DATA FOR PROCESSING —
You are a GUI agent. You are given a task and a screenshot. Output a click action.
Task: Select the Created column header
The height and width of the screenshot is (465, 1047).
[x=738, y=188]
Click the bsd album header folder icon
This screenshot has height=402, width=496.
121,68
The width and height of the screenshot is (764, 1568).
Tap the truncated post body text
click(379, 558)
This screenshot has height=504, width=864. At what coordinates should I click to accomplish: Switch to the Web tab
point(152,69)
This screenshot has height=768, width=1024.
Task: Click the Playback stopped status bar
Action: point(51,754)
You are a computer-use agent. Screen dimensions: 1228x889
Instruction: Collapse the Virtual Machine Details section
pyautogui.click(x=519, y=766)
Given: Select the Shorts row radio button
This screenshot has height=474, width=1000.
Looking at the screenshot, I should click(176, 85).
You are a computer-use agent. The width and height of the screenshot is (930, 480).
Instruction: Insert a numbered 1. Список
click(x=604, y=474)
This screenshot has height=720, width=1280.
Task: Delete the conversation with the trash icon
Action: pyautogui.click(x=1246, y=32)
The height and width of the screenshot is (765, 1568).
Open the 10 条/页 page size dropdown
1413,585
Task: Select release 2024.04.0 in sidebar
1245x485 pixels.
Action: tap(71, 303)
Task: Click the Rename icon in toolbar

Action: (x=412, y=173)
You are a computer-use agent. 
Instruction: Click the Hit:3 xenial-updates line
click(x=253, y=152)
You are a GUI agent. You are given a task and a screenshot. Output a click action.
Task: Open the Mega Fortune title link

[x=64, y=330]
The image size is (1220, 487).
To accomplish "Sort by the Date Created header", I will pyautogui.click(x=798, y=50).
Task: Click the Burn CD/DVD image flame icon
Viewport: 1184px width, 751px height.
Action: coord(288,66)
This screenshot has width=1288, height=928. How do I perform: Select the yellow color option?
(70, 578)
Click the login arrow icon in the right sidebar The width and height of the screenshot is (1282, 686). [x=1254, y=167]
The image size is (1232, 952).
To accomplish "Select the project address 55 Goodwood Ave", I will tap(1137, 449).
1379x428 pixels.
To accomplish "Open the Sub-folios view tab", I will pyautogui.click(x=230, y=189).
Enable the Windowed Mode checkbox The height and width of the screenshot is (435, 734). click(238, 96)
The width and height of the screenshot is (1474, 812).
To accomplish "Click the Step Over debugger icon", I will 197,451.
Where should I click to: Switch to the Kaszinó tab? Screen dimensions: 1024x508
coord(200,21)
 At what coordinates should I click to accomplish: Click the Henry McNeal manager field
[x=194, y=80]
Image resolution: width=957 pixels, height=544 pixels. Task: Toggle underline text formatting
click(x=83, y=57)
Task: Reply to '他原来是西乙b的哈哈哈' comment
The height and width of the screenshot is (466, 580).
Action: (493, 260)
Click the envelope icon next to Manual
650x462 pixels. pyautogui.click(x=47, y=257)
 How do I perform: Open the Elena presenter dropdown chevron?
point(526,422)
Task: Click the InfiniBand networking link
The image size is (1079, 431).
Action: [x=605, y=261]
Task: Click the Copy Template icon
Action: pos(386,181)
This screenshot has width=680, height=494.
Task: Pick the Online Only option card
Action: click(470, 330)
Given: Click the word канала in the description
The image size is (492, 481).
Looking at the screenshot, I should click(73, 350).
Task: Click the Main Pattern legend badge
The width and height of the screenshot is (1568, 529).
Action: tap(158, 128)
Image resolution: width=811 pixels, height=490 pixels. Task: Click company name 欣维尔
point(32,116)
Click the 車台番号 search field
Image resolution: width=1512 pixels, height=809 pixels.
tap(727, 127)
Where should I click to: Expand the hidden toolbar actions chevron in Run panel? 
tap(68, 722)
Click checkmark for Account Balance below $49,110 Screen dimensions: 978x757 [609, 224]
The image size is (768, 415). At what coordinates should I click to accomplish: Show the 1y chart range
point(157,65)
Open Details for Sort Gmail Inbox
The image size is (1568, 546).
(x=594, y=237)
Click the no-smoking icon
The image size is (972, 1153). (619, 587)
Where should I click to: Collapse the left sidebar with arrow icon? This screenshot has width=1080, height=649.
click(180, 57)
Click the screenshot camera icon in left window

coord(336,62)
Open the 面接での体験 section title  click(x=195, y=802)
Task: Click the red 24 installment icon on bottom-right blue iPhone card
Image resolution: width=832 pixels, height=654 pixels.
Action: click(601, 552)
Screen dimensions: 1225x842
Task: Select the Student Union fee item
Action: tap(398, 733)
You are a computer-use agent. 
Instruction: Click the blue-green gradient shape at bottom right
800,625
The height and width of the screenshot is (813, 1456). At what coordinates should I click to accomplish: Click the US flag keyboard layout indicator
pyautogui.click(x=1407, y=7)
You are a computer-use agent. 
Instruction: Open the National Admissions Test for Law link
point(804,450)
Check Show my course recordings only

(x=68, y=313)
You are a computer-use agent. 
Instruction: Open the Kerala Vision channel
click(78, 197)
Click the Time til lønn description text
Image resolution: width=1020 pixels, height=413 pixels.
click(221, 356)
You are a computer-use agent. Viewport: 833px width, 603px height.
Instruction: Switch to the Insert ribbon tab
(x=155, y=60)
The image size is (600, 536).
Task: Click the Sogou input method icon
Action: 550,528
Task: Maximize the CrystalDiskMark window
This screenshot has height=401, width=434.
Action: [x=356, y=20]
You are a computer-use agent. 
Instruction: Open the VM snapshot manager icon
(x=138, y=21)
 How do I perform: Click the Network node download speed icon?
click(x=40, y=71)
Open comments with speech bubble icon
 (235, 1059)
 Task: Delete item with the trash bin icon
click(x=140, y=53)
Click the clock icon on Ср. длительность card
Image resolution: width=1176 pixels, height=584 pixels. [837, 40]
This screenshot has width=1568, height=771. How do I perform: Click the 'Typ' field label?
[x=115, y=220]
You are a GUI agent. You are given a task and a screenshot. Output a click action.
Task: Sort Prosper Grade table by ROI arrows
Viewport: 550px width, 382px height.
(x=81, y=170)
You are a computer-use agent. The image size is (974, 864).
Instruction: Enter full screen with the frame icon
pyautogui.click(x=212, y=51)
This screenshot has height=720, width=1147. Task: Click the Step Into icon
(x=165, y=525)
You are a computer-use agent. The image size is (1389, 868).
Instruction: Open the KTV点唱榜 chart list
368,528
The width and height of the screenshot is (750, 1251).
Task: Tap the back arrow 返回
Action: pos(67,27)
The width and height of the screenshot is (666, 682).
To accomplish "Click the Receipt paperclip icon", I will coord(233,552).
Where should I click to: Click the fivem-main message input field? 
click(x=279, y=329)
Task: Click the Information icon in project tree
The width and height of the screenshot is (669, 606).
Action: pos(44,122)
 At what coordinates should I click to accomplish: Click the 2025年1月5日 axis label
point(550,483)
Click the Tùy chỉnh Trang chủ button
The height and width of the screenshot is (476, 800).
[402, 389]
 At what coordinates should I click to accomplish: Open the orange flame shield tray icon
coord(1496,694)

YOUR GOAL — Please copy out each line of the material that holds the string "project".

WRITTEN ANSWER —
To accomplish "Select the project address 55 Goodwood Ave", I will tap(1137, 449).
Task: Click the Information icon in project tree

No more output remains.